Consider the case of Mexico. Naom Chomsky writes: "In the past decade
of
economic reforms, the number of people living in extreme poverty in
rural
areas increased by almost a third. Half of the total population lacks
resources to meet basic needs, a dramatic increase since 1980.
Following
International Monetary Fund (IMF)-World Bank prescriptions,
agricultural
production was shifted to export and animal feeds, benefiting
agribusinesses, foreign consumers and affluent sectors in Mexico while
malnutrition became a major health problem, agricultural employment
declined, productive lands were abandoned, and Mexico began massive
imports
of food. Real wages in manufacturing fell sharply. Labour's share in
gross
domestic product, which had risen until the mid-1970s, has since
declined by
well over a third. These are standard concomitant of neoliberal
reforms. IMF
studies show 'a strong and consistent pattern of reduction of labour
under
the impact of its stabilization programmes' in Latin America,
economist
Manuel Pastor observes."
Post-cold war Russia made its currency convertible, sold off public
assets
in a "big bang" privatization with catastrophic results, Bob Borosage
recently wrote in the Los Angeles Times (Dawn, Jan 25). A great nation
has
been reduced to barter. Life expectancy has plummeted, plagues,
poverty and
suicides have soared. Writing in The New York Times (Nov 11, 1999)
Blagovesta Doncheva says:
"The IMF and the World Bank are successfully devouring Bulgarian
industry.
They have insisted on privatization of Bulgaria's plants and
factories. In
many cases, the Bulgarian government which diligently follows the
IMF's
advice sold these factories to powerful foreign corporations. And
these
corporations often liquidated the businesses (a new way to fight the
competition!).
"What is the result? Hordes of unemployed workers, beggars in the
streets,
old people digging in rubbish containers for some rag or mouldy piece
of
bread."
The formula of cutting state assistance to industry in the interest of
the
progress of economies of Third World countries is as false as that of
deregulation and globalization. There is no country in the world,
including
Britain, the United States and Japan, which has become a developed
country
without radically violating the doctrine of free market that is being
espoused today. England's as well as New England's textile industry
had
developed by imposing harsh tariffs on imports, in the former's case
on
Indian textiles.
India produced as much iron as all of Europe in the late 18th century
of
British engineers were studying more advanced Indian steel
manufacturing
techniques to close "the technological gap." Before the middle of the
19th
century, Britain was a protectionist country. By then its
protectionist
policies had destroyed India's steel and textile industry. Only when
it had
emerged as the leading industrial nation, it turned to liberal
internationalism. Even then the British Indian government made sure
that 40
per cent of British textiles went to India. The United States kept
British
steel out of its market to develop its own steel industry.

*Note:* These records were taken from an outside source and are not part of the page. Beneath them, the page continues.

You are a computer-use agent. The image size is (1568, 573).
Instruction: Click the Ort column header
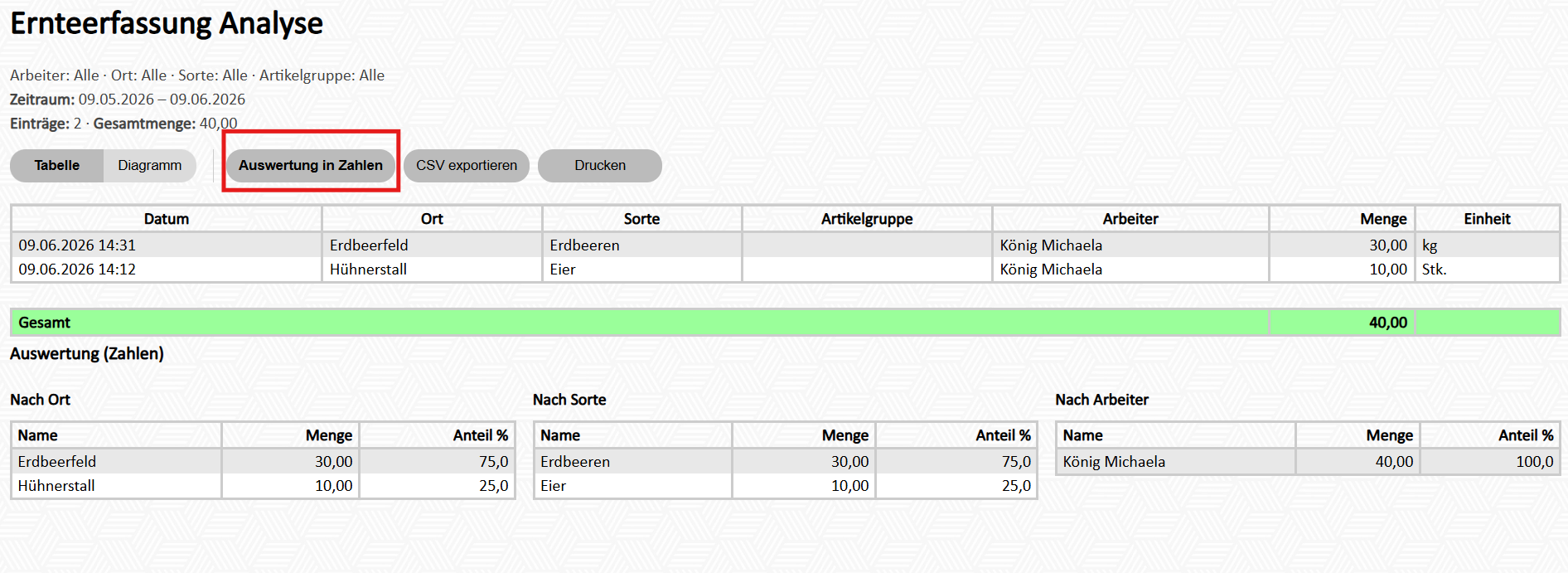(432, 219)
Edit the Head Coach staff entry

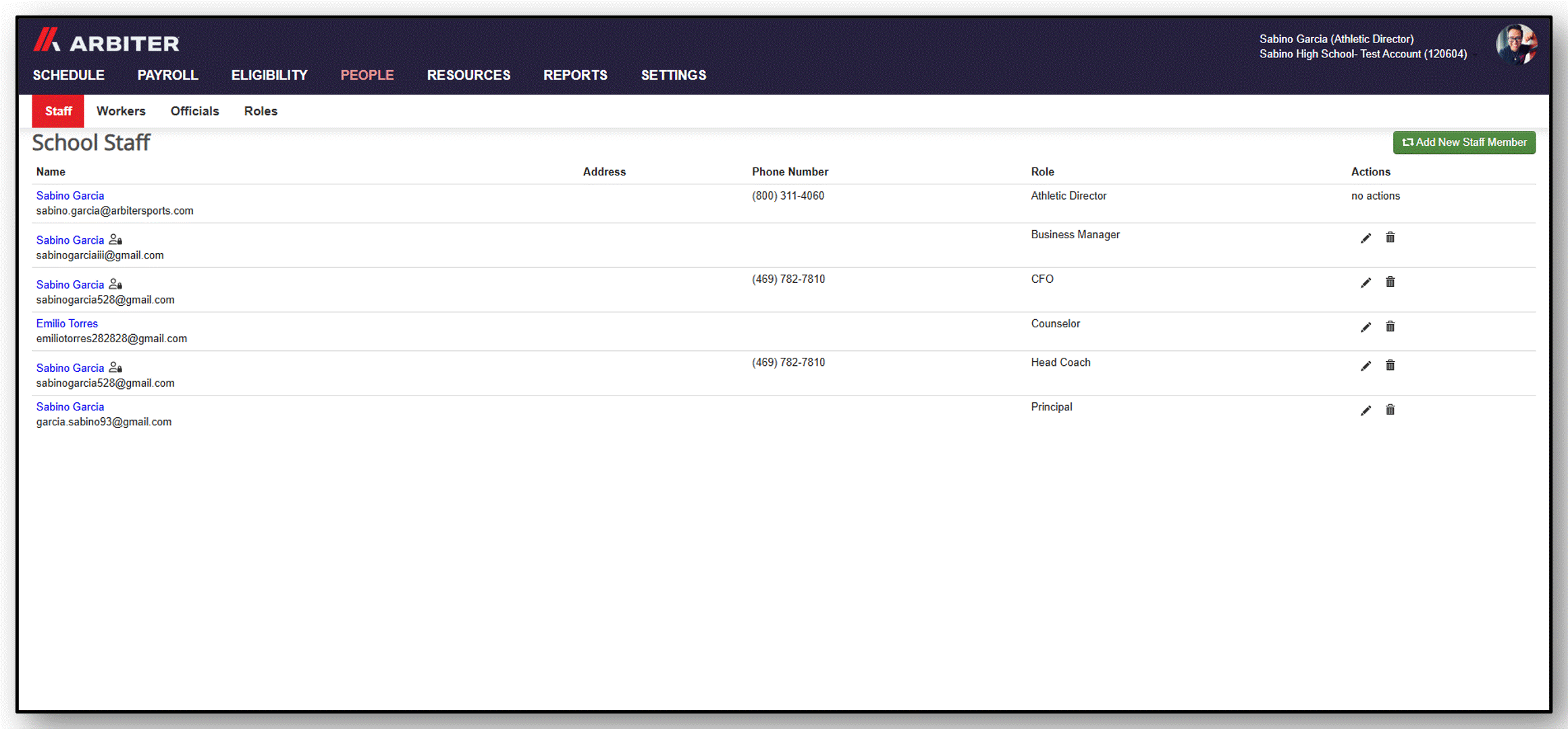click(1366, 365)
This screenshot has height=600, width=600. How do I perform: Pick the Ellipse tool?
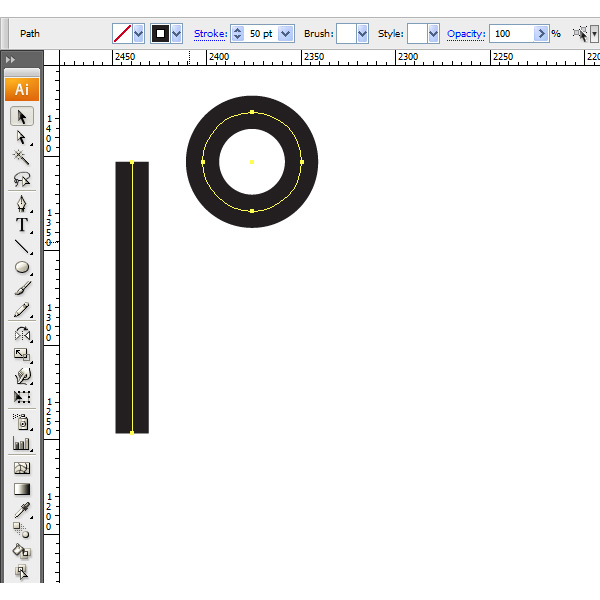click(x=22, y=268)
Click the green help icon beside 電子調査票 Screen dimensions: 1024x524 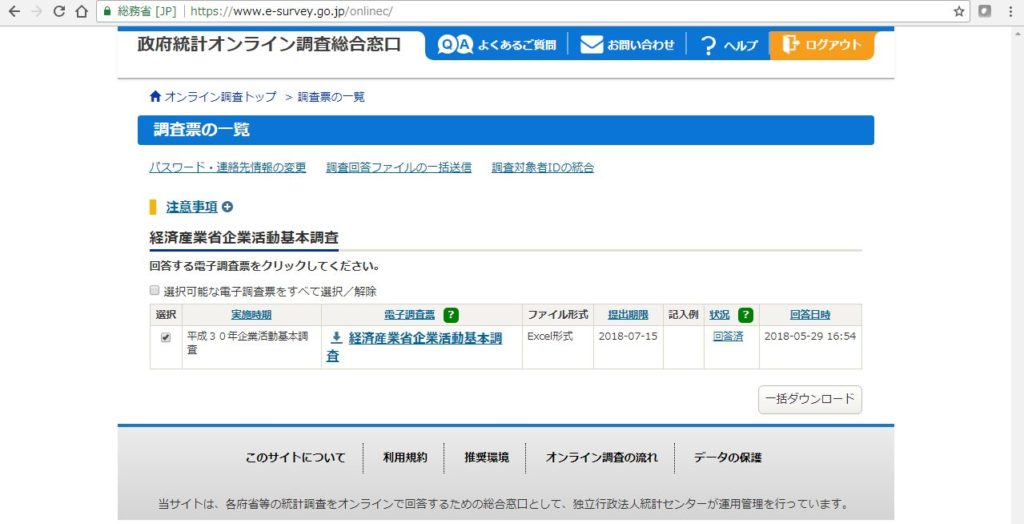click(451, 314)
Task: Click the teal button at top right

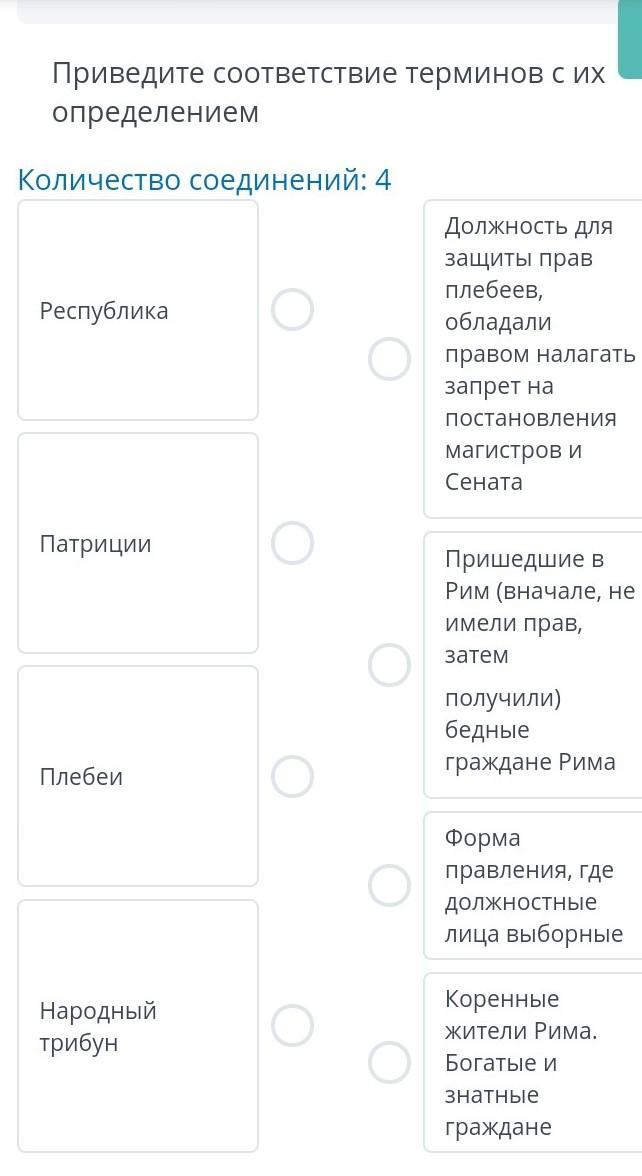Action: pos(630,40)
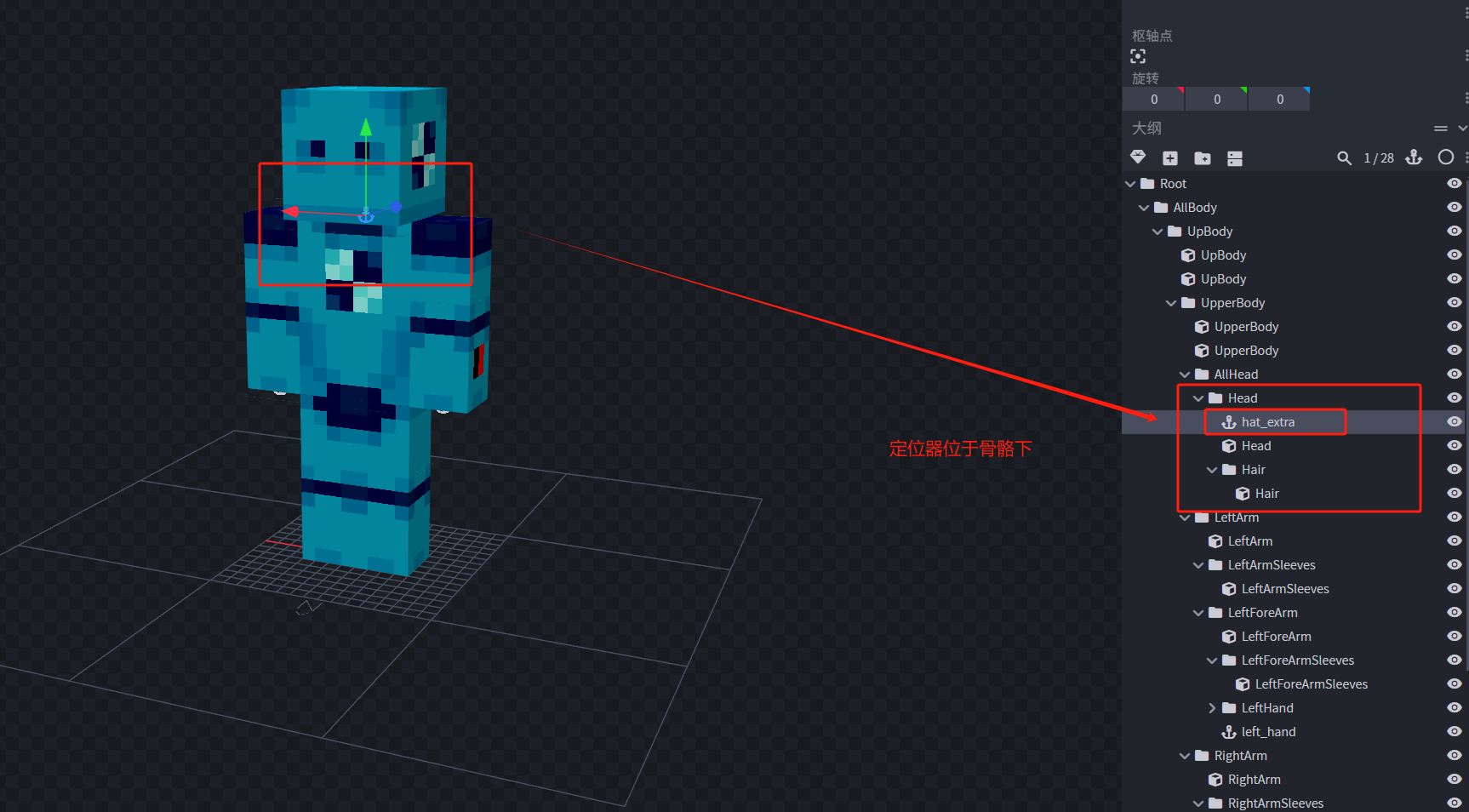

It is no secret that even today the leading aircraft manufacturers in
the US
and Europe survive on account of large-scale subsidies received from
their
respective governments. It is the same with high-tech industries of
communications and computers. Today, at a single university in a
southern
state in America there are several scores of professors in the field
of
bio-technology who do no teaching at all but are engaged in research
sponsored by the federal government.
In his book, referred to earlier, Chomsky quotes a report that a large
part
of Pentagon's budget is devoted to keeping Middle East oil prices
within a
range that the United States and its energy companies consider
appropriate.
Pentagon's expenditure amounts to 30 per cent of the market price of
oil.
Direct governmental participation was largely responsible for Japan's
industrialization before and after World War II. The phenomenal
progress of
China in industrial field is wholly due to the guidance, assistance
and
regulation by the state.
The sooner Pakistan revises its policies about the role of the state
sector
in the national economy and about protecting its industry, trade and
agriculture, the better it would be for the country.